2x per week is still pretty good.


----------



## Pandakiss (Oct 29, 2010)

hi walter--
i think something happened, and she is not telling you what it is. before you married you had great sex, UNLESS..she said the exact words, "after marriage we will only have sex to have a baby, and our lives will revolve around the kids..."

something really big and important happened. ask her why she dosent enjoy sex anymore. ask her if there is something she would like to say to you but is scared or nervous [not ike you woukd beat her, but like she is letting you down way].

she might not want to open up, and its up to you to make her feel safe and like she could say anything, and you not be mad, but could address it like adults.

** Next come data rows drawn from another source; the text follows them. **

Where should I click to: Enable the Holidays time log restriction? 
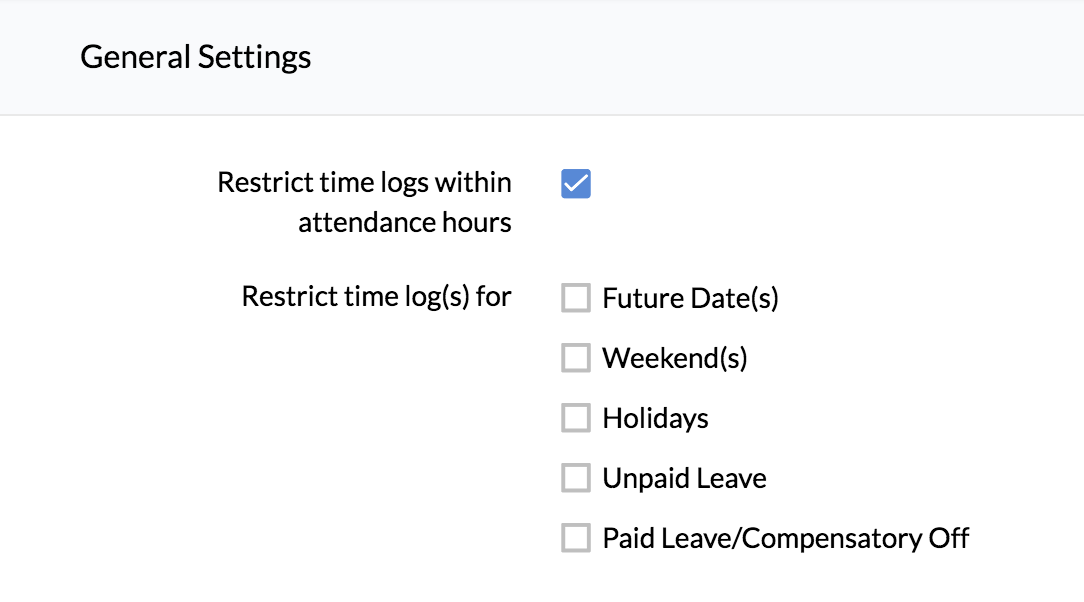576,417
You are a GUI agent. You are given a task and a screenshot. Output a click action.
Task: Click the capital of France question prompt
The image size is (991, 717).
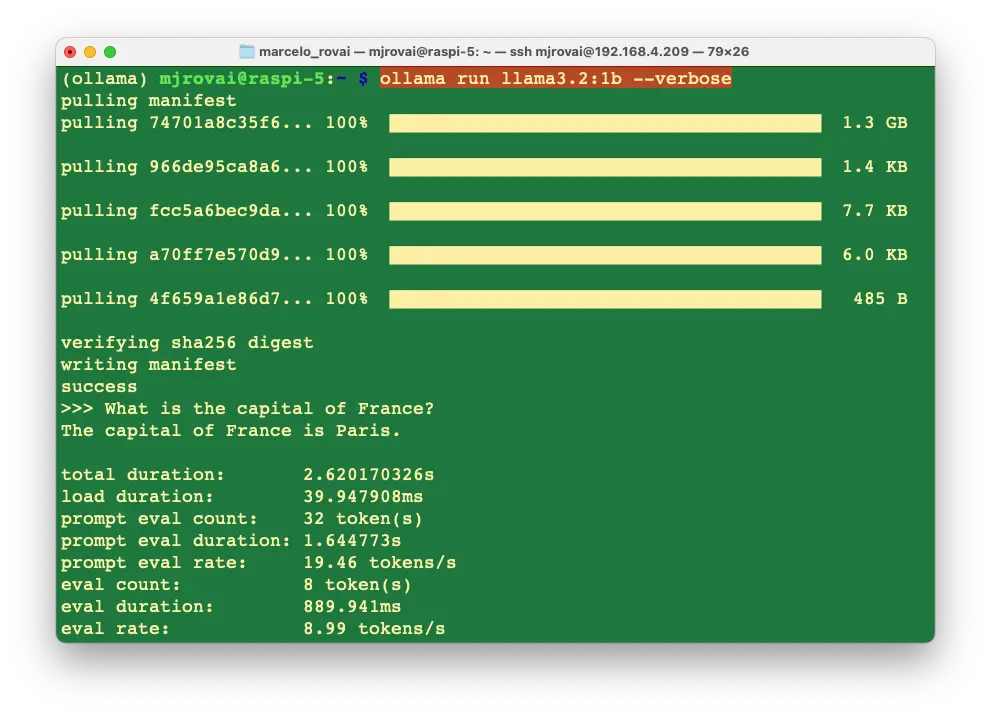click(x=269, y=409)
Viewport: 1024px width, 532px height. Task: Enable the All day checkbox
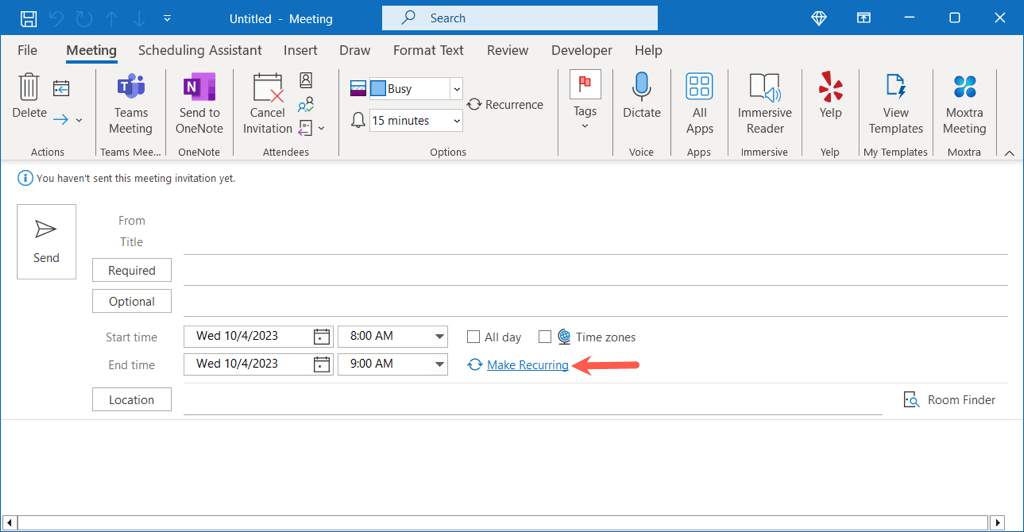[474, 337]
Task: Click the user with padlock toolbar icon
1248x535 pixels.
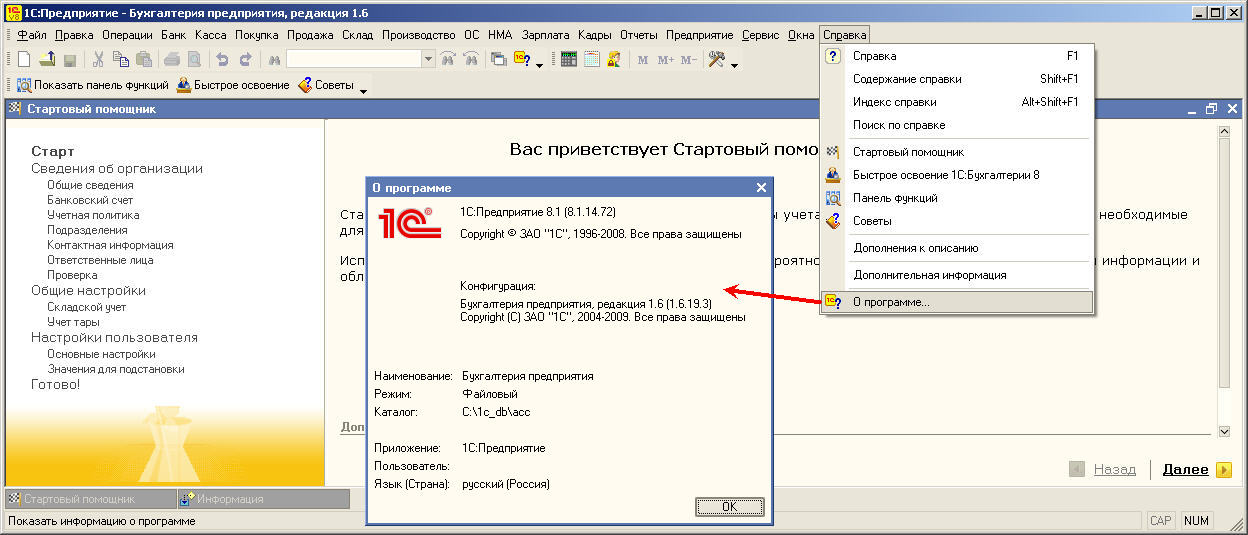Action: pos(614,60)
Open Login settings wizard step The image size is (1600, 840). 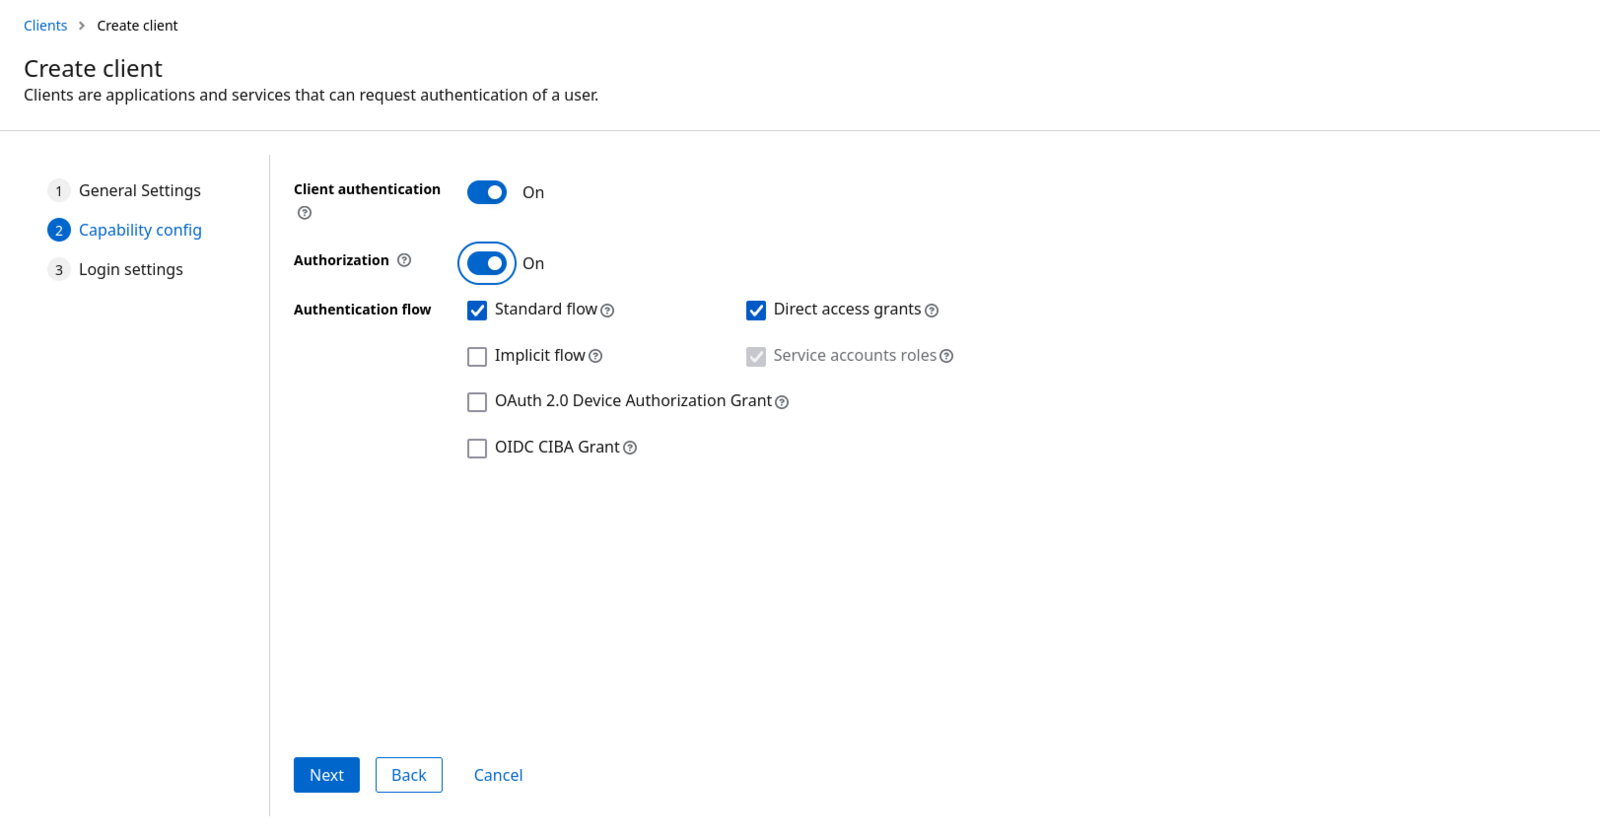point(130,269)
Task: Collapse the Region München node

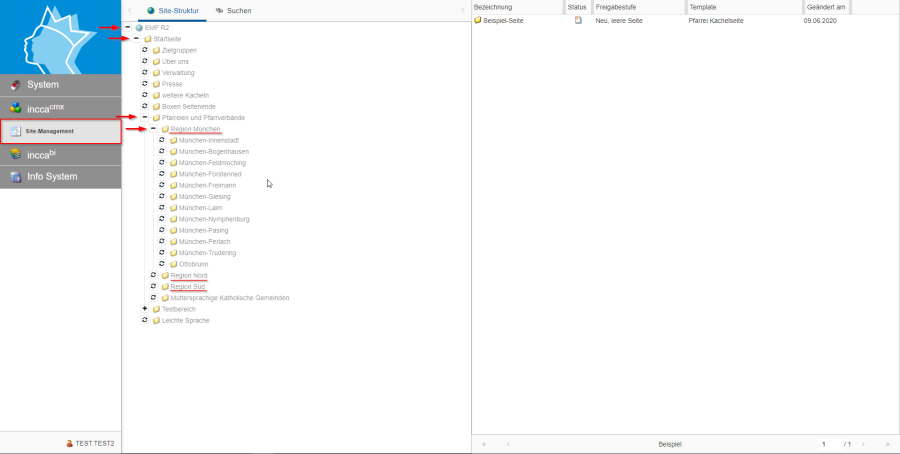Action: 153,129
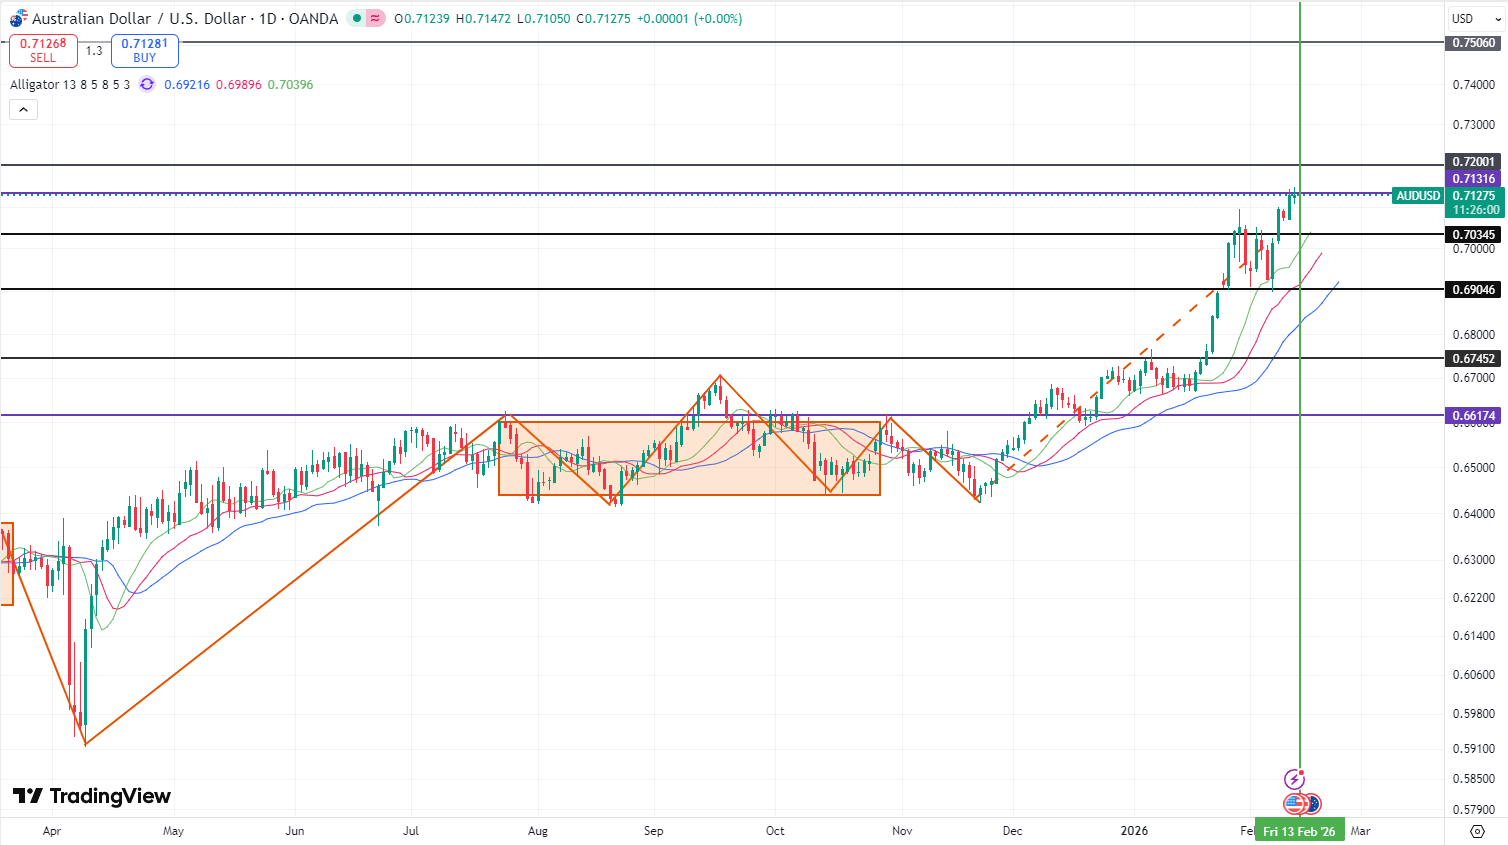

i hope you can work it out. good luck....


----------



## walter (Jan 19, 2011)

Wives and husbands, there is hope! Yesterday, we had a bad fight and today morning a long conversation with lot of crying... We talked about our feelings and problems. She finally said what the her problem was. Actually she had a lot of 'smaller' problems over the past three years that were already too much together (lost of very good friends, living in a foreign country almost since we met, I work too much, she feels herself 'useless' because she does not work, although she's a full time mother!, etc). She said she was kind of getting back to her nasty personality since she got pregnant (that's actually true, our sex life got better while she was pregnant), but I put too much pressure on her... That's unfortunately also true... Since our son was born we have much less time for each other. We have nobody to take care of our son if we'd like to go out for a dinner or something... and both of us miss this very much. We agreed to try to be better in the fields the other misses/needs. I'll try to give her more time, we'll try to find more time for each other and go out more often somehow and she'll try to be nasty again.. So we had this conversation today morning... I say for the other parts of the day that we are at 4x per day and the day is not yet over! She was the nastiest/kinkiest/most beautiful/wonderful/devoted woman I've ever seen... and I am the most happy husband on the whole world!!!!!!!!!!!!!!!! I hope this is not a dream or if it is it never ends!!!!!!!!!! Guy's if you love your spouse and you have a nice marriage except for sex, DO NOT GIVE UP on the other! There is hope!!!!!!!!


----------



## Pandakiss (Oct 29, 2010)

very happy for you.....that i just wonderful news....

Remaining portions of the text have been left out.